Pero ¿qué ocurriría si los secretos que buscamos fueran algo más peligrosos que las intrigas o mentiras familiares?
La protagonista de esta novela recuerda su infancia y adolescencia a la sombra de una madre, como poco, extraña. Una madre que guarda libretas donde anota lo que hacen sus hijas, pero que también esconde un secreto. Poco a poco, la verdad alrededor de esa madre excéntrica y las particularidades de su familia, hacen que la mujer adulta entienda el porqué de muchas cosas. Con mirada incisiva pero también con mucho humor, Ana Solanes nos plantea en esta novela lo poco que sabemos muchas veces de los que en su día decidieron traernos a este mundo y nos ocultaron lo más importante de ellos mismos.
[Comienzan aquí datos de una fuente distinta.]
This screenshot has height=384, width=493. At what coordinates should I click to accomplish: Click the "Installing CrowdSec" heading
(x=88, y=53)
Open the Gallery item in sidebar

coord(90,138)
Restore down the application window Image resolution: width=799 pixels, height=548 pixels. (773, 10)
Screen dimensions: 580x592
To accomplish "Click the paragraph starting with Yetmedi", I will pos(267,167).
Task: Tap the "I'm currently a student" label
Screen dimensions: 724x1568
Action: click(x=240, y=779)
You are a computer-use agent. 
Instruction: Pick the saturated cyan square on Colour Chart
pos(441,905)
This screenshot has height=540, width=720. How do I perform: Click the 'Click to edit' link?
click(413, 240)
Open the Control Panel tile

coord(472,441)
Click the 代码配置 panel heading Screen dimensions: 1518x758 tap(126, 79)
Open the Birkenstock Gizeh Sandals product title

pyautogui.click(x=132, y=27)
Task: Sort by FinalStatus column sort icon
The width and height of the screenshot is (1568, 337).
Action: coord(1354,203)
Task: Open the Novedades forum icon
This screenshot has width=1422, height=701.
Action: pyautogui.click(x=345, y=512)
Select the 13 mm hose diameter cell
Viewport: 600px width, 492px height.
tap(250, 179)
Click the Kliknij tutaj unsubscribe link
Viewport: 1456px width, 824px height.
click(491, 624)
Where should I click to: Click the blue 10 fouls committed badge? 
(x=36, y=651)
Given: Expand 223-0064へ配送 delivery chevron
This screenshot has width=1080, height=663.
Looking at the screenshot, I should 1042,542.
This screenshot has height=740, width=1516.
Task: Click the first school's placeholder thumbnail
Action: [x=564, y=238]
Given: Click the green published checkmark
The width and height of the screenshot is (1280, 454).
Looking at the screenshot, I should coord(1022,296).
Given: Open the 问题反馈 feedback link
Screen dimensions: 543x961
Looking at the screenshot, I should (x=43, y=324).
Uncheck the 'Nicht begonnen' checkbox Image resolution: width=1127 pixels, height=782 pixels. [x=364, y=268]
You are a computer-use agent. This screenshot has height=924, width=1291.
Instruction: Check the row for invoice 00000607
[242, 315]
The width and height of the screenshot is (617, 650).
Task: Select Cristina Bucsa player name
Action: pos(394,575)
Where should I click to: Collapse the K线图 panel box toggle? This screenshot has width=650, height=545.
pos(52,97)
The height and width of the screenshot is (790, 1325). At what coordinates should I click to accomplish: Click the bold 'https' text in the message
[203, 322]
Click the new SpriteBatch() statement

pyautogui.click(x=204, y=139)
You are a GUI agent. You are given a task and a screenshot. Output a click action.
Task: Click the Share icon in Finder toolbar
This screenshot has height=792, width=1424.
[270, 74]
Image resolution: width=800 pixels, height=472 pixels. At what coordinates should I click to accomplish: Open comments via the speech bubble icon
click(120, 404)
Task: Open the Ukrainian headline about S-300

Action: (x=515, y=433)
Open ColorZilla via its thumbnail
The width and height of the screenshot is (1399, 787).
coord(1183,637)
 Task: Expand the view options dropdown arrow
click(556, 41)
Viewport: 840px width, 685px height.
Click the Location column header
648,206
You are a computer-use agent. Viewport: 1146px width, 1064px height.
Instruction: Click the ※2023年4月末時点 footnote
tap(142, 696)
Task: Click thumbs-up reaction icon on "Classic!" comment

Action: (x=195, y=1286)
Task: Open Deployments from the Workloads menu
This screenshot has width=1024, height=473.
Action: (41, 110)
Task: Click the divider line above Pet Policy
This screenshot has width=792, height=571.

Un libro que entiende el duelo como algo que se atraviesa sin entenderlo. Vemos una muerte que no ordena la relación madre–hija, solo la deja al descubierto, y una cercanía que, como casi siempre, llega cuando la distancia ya es irreversible.
Mientras una madre se muere hay una hija que pinta un mural en una casa ajena porque pintar no salva pero sí ocupa. El arte como excusa para seguir en movimiento, como forma de darle bordes a los días y llenarlos de una superficie que pide decisiones pequeñas y concretas. Hay un azul que mezclar, una pared que cubrir, y pintar es elegir qué queda dentro del marco y qué se deja fuera. Supongo que una casa se decora igual que se recuerda una vida: a capas.
Pero el gesto de pintar convive con un descubrimiento que lo desplaza todo: una madre que estafó mediante la pintura. Y entonces el duelo ya no es solo pérdida, es relectura, y la herencia deja de ser limpia. Hay que llorar a la madre y a la idea de madre.
Un libro para asumir que entender a tus progenitores —llamarlos por su nombre— también es parte del duelo.
El relato me ha enganchado porque me he visto muy reflejada en él (madre que está muriendo y fallece - duelo; ella queriendo ser artista y sólo se atreve del todo cuando la madre no está)... Una lectura ágil, fácil, sin más. No destaca bajo mi punto de vista por una prosa súper rebuscada ni artificios pero tampoco tiene por qué.
3.75. Un libro muy de mi estilo. Intimo, familiar, lleno de recuerdos de la infancia, nostalgia... Me ha gustado bastante. La aurora escribe muy bien y muy bonito. Me encanta leer experiencias y vivencias sobre el duelo de los demás. Toda la historia del arte, el robo.... eso me ha sacado del libro un poco, la verdad, pero en general me ha parecido un libro precioso.
Una obra tan sumamente humana sobre el proceso de duelo, explicada de forma sencilla pero poética. Relaciones humanas en estado puro y una vivencia que tarde o temprano a todas las personas nos atraversará contada desde la esperanza y no la tragedia. Una maravilla.
Un gran descubrimiento esta autora novel y este precioso libro que combina una historia misteriosa salpicada de poéticas reflexiones sobre las personas que amamos y que creemos conocer , hasta que algo nos sorprende . Totalmente recomendable su lectura!
Es una historia liviana, un abrazo al corazón. Como volver a casa, sobre todo si eres de España, ya que es un paseo por la infancia de muchos niños españoles.